### [Your objective]
Retype each record below word for word. Leave the pictures out.

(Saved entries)
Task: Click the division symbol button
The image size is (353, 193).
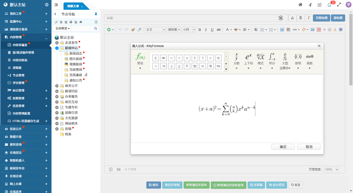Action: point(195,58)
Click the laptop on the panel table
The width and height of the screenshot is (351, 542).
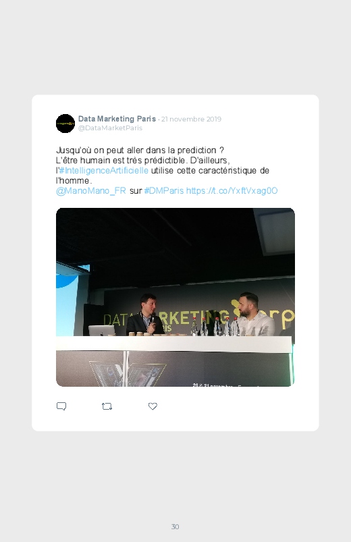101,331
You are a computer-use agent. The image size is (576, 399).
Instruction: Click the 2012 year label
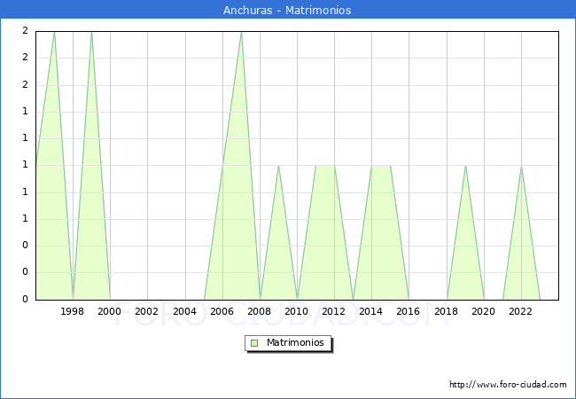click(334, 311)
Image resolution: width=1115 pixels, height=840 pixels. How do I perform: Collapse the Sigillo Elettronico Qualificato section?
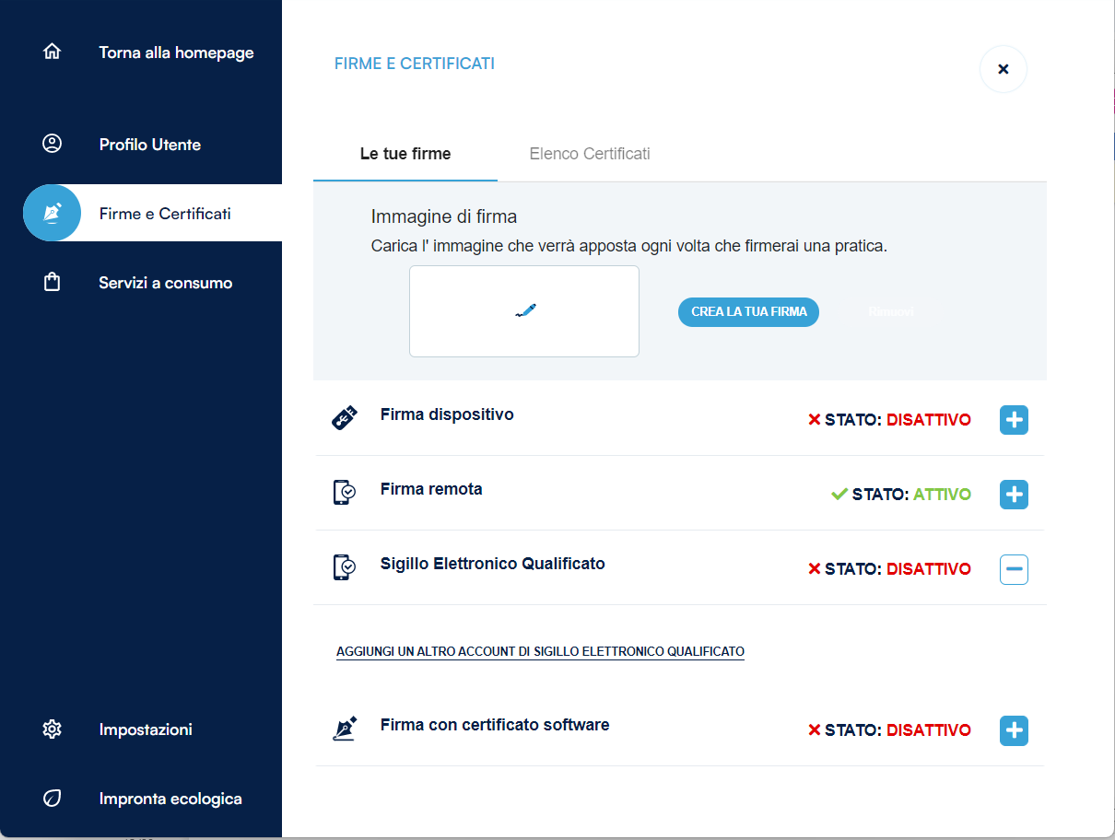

### [Result of the task]
Task: Click the division symbol button
The image size is (353, 193).
Action: point(195,58)
Click the laptop on the panel table
The width and height of the screenshot is (351, 542).
101,331
You are a computer-use agent. The image size is (576, 399).
Instruction: Click the 2012 year label
click(334, 311)
Image resolution: width=1115 pixels, height=840 pixels. How do I perform: Collapse the Sigillo Elettronico Qualificato section?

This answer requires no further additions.